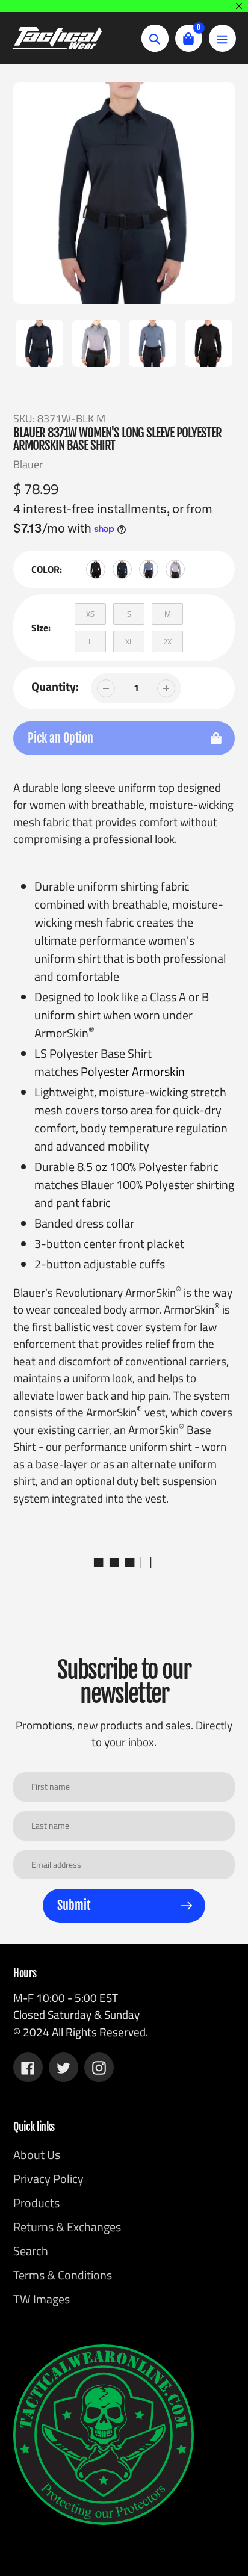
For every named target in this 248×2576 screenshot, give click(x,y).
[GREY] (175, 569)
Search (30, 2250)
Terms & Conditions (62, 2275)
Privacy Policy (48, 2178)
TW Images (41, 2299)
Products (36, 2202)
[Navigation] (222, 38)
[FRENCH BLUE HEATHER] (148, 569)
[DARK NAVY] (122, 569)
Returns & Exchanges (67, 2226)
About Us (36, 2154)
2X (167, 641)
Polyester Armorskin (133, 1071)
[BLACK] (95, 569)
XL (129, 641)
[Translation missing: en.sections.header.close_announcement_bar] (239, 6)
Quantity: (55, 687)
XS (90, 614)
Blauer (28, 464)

——

Task description :: Could you retype every record exactly, leaving the pictures out?

Written answer ::
For every named target in this 248×2576 screenshot, give click(x,y).
[GREY] (175, 569)
Search (30, 2250)
Terms & Conditions (62, 2275)
Privacy Policy (48, 2178)
TW Images (41, 2299)
Products (36, 2202)
[Navigation] (222, 38)
[FRENCH BLUE HEATHER] (148, 569)
[DARK NAVY] (122, 569)
Returns & Exchanges (67, 2226)
About Us (36, 2154)
2X (167, 641)
Polyester Armorskin (133, 1071)
[BLACK] (95, 569)
XL (129, 641)
[Translation missing: en.sections.header.close_announcement_bar] (239, 6)
Quantity: (55, 687)
XS (90, 614)
Blauer (28, 464)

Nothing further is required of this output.